Fiction writing - Writer Therapist

Why Difficult Emotions Are Writer’s Bestfriends

Most people are not fans of difficult emotions. So we evade it. We distract from it. We eat. We shop. We gossip. We watch mindless TV.

All to escape feeling something that isn’t bad. It’s the things we do to try to avoid it that’s bad. But feeling it is just well uncomfortable.

And yet, to sufficiently deal with anything hard like grief or disappointment, we need to actually feel it.

Right now there’s a lot of pain in the world. But everywhere on social media and in life we hear the same things:

  • Buck up.
  • If it’s not meant to be…
  • You’ll find better.
  • Things will look up.
  • Just look on the bright side.

The truth is well-intentioned people tell you these things because of a few reasons: 1) This is how they deal with difficult emotions. 2) They don’t know what to say. 3) They don’t know how to deal with difficult things.

What they should say is, “Yeah that’s tough.” Or, “It’s normal to feel that way.”

What you can do for yourself is to be kind, compassionate and patient when you’re enduring a “negative” emotion. You can give yourself permission to cry or yell. You can write your raw emotions in a journal. You can write a letter to someone you love who passed away. You can write a letter to the person or the thing that’s causing you so much pain.

There are choices in between the emotion and the hot potato reaction that makes you want to get rid of the emotions right away.

This requires a lot of paying attention. It requires putting down your phone and tuning into yourself. It requires not calling someone or texting right when you feel that searing pain.

Step away from outside sources (unless your pain requires a therapist or a friend to help you through it) and check in with yourself.

Allow yourself to feel the devastation of what you’re experiencing. Use creativity to help you through it.

You might want to light a candle and pray about it. Or listen to music or go for a walk in nature. Allow whatever you’re experiencing to come through.

When I’m experiencing a gut-wrenching emotion, exercise helps. Writing, however, is my savior.

I can do two things really well when I’m in the throes of an emotion: Run (which I don’t do well even when I’m angry) and Write.

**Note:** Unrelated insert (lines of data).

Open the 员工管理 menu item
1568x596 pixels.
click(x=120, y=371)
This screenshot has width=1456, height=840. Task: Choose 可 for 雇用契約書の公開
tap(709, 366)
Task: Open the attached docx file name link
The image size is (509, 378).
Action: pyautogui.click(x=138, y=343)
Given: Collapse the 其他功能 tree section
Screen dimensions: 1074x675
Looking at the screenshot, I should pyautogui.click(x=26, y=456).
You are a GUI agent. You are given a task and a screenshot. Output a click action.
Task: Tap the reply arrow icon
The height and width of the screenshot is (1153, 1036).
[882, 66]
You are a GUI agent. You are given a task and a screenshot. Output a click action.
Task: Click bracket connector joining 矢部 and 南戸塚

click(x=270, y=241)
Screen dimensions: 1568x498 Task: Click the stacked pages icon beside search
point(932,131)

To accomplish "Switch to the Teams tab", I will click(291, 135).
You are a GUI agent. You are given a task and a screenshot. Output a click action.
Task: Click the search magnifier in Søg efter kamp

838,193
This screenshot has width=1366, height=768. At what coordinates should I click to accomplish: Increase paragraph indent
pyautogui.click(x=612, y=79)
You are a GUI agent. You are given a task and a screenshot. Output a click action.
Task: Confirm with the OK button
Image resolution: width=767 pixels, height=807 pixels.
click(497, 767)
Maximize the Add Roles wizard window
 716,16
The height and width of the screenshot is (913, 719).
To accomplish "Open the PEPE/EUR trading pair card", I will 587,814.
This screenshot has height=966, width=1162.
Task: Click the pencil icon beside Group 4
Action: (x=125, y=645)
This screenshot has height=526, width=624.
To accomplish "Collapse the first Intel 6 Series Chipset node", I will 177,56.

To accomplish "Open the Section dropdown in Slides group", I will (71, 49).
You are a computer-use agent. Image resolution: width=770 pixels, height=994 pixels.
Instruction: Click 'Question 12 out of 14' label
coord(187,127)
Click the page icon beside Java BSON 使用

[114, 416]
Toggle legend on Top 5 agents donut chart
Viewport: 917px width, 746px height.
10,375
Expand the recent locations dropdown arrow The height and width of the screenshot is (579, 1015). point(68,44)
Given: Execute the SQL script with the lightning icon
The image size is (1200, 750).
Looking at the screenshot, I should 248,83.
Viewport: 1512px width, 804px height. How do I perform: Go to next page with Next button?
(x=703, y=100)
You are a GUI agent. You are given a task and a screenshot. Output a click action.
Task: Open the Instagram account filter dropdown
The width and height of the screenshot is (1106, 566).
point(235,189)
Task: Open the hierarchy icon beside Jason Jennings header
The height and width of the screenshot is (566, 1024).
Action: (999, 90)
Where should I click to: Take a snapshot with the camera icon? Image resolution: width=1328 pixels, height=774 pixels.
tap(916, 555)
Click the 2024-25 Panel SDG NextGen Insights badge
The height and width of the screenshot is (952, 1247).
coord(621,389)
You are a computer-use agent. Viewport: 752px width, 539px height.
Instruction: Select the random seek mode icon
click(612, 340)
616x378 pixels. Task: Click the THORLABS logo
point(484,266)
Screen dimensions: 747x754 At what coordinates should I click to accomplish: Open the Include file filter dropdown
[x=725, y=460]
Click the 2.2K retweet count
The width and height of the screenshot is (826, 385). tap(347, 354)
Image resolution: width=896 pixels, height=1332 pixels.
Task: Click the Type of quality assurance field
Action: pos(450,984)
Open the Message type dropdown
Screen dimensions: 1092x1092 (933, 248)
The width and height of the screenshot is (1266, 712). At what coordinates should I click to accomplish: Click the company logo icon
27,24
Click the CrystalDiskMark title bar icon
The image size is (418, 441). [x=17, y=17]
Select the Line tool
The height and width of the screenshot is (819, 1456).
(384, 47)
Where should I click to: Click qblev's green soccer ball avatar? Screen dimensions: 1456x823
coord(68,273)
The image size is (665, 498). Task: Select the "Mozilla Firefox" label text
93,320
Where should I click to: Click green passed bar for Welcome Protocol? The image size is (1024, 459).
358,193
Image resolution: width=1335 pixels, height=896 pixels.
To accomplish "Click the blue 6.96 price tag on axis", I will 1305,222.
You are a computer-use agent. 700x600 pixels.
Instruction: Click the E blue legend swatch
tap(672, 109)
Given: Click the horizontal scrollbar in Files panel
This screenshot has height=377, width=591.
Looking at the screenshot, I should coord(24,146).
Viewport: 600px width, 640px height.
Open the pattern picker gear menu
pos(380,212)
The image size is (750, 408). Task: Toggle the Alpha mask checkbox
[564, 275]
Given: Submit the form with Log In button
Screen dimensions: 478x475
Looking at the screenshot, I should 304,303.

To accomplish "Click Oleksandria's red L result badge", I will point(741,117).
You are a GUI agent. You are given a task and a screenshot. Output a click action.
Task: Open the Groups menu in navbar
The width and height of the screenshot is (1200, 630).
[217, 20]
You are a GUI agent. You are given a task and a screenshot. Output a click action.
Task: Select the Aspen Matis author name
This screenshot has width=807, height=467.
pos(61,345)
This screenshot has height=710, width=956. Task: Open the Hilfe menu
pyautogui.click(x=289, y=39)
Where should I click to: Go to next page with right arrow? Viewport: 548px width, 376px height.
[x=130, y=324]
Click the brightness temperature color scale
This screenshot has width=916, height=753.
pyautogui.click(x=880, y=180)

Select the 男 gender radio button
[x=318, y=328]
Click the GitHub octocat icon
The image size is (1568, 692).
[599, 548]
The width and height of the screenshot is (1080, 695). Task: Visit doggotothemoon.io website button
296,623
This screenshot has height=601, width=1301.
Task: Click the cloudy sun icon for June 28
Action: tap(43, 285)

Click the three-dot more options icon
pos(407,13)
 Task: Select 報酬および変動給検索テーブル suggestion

If I’m at a place where I’ve done all of the above and I still feel the fire of anger or envy or sadness or grief, I allow myself to feel it and then I channel it into my characters.

Anguish allowed me to create a story of a boy struggling with his mother’s illness. A dissatisfaction with where I lived helped me to write about a girl’s desire to solve mysteries. Tuning into my own emotion is what helps me to create complex characters with real emotional struggle.

When we're able to sink deep into our own pain we can use it to connect with our characters. Understanding our own pain is how we become conduits of emotions. Every story has some underlying struggle we're grappling with. So use it. Click To Tweet

Become conscious of how what you’re dealing with affects the fictional world you’re developing.

And know this.

Every emotion you experience has a purpose to it.

Emotions are not terrifying things. They are simply signals alerting you to some areas of your life that needs tending. If you get this, I guarantee it’ll change the way you write not just interesting, but emotionally realistic characters. The type this world needs to become awake and to connect with their own inner lives.